Tarea asignada 1:
Indique si cada afirmación (a), (b) y (c) concuerda con el texto sobre el homonacionalismo. Responda sí o no y cite literalmente las palabras del texto que lo deciden.
(a) El concepto de homonacionalismo fue elaborado por Jasbir Puar en un libro publicado en 2007.
(b) El discurso homonacionalista reconoce la homofobia que persiste en las sociedades de occidente.
(c) En Ecuador se han documentado casos de diversidad sexo genérica en algunas regiones de la sierra.
Tarea asignada 2:
Reproduzca, por favor, de manera literal el fragmento del texto sobre el homonacionalismo que va desde "El homonacionalismo sirve" hasta "racial y/o religiosa.".

··· Texto para leer

Para intentar hacer justicia a la complejidad de este acontecimiento, propone que nos aproximemos a él haciendo uso del concepto de homonacionalismo, elaborado por la académica Jasbir Puar en su libro Terrorist Assemblages: Homonationalism in Queer Times, 2007.
El homonacionalismo sirve para identificar cómo ciertos discursos nacionalistas en favor de la homosexualidad lo hacen para posicionarse en contra de la diferencia racial o religiosa. El homonacionalismo construye la tolerancia hacia ciertas formas asimilables de homosexualidad como algo propio de sociedades o culturas “occidentales,” euro-norteamericanas y “civilizadas,” y la homofobia como algo propio de sociedades o culturas “no-occidentales” “de color” y “primitivas”; es decir, la homofilia es blanca, occidental, y judeo-cristiana, mientras que la homofobia es de color, no-occidental, y no-judeo-cristiana (muchas veces musulmana, aunque no exclusivamente). Como consecuencia, la aceptación de la homosexualidad se vuelve cómplice de una intolerancia racial y/o religiosa.
Lamentablemente, el discurso homonacionalista niega la homofobia que persiste en las sociedades de occidente, por ejemplo, en sectores religiosos cristianos y políticamente republicanos de los Estados Unidos, o en sectores ultra-nacionalistas y de extrema derecha en la misma Europa occidental. Simultáneamente, el homonacionalismo niega la existencia de formas de diversidad sexual en sociedades no-occidentales; por ejemplo, los sistemas de género no binarios de muchísimas sociedades ancestrales alrededor del mundo, o en sectores no-urbanos o de clase trabajadora. Casos de diversidad sexo genérica de este tipo han sido documentados incluso aquí, en Ecuador, en algunas regiones de la costa. Además, el homonacionalismo proyecta la intolerancia sexual en los “otros” raciales, étnicos o religiosos y al aceptar la existencia de sistemas de diversidad sexo-genérica lo hace en términos “primitivizantes”, como si estuvieran en un grado menor de desarrollo “evolutivo” en el cual occidente se sitúa en la cúspide.

······
··· Información registrada

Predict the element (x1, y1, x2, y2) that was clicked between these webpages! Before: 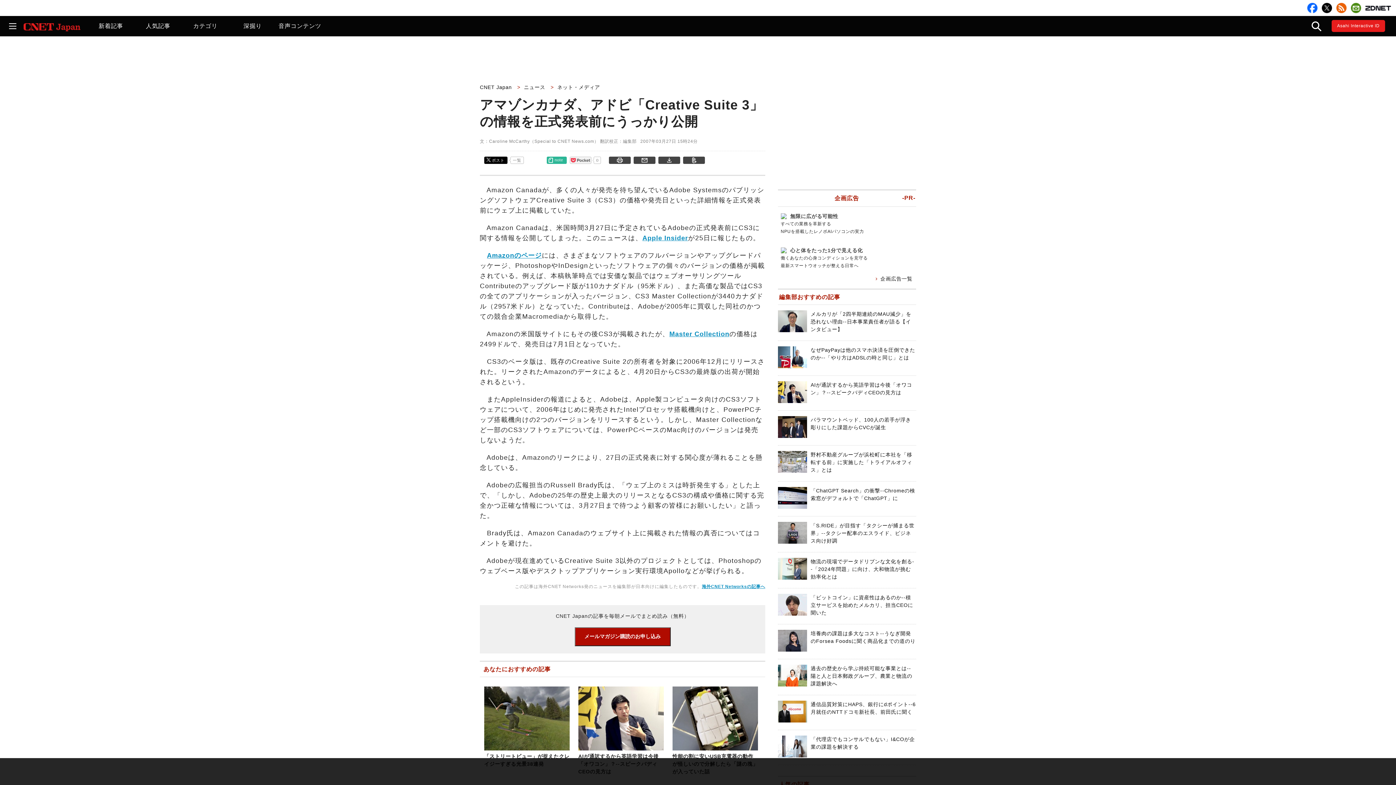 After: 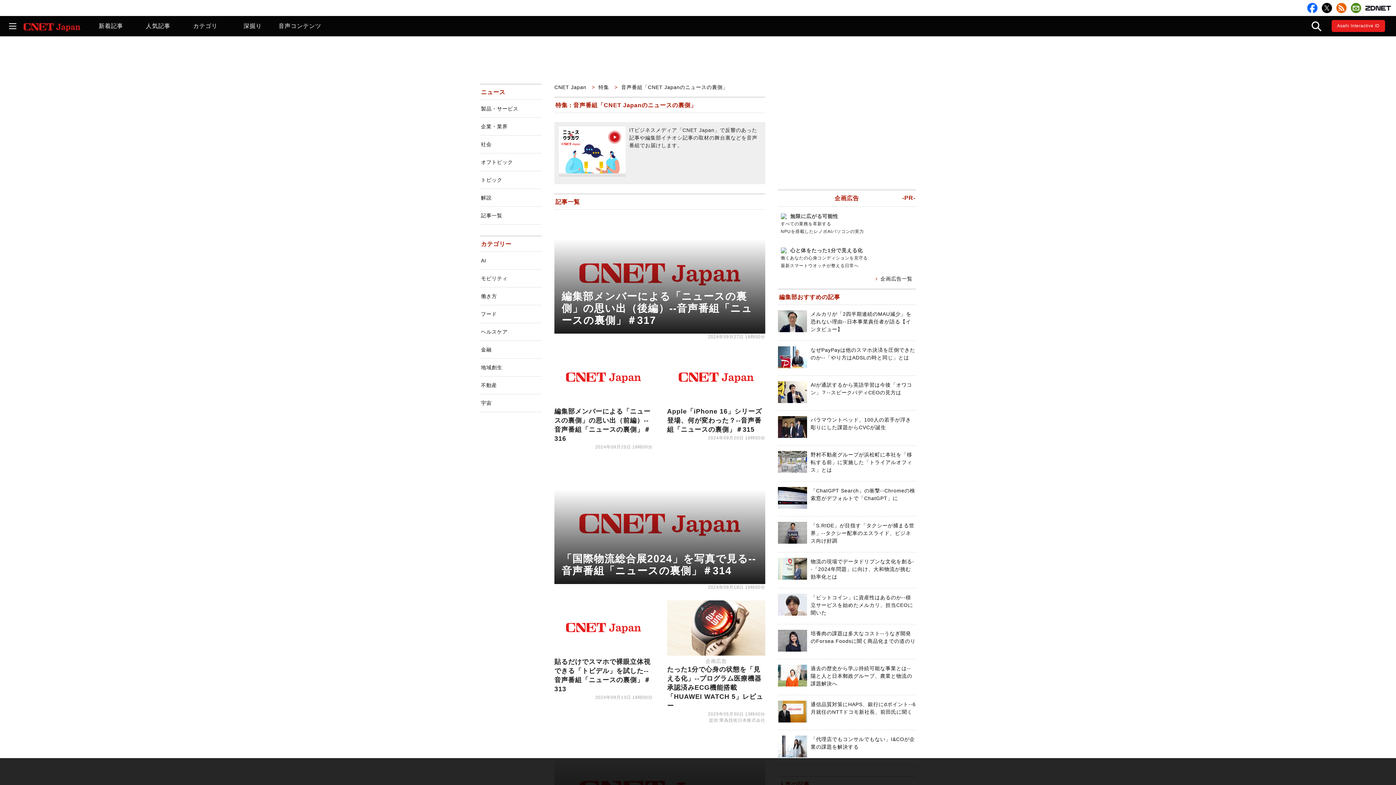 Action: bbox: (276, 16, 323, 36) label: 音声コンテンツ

······

Resultado del ejercicio 1:
(a) Sí: "elaborado por la académica Jasbir Puar en su libro Terrorist Assemblages: Homonationalism in Queer Times, 2007"
(b) No: "el discurso homonacionalista niega la homofobia que persiste en las sociedades de occidente"
(c) No: "Casos de diversidad sexo genérica de este tipo han sido documentados incluso aquí, en Ecuador, en algunas regiones de la costa."

Resultado del ejercicio 2:
El homonacionalismo sirve para identificar cómo ciertos discursos nacionalistas en favor de la homosexualidad lo hacen para posicionarse en contra de la diferencia racial o religiosa. El homonacionalismo construye la tolerancia hacia ciertas formas asimilables de homosexualidad como algo propio de sociedades o culturas “occidentales,” euro-norteamericanas y “civilizadas,” y la homofobia como algo propio de sociedades o culturas “no-occidentales” “de color” y “primitivas”; es decir, la homofilia es blanca, occidental, y judeo-cristiana, mientras que la homofobia es de color, no-occidental, y no-judeo-cristiana (muchas veces musulmana, aunque no exclusivamente). Como consecuencia, la aceptación de la homosexualidad se vuelve cómplice de una intolerancia racial y/o religiosa.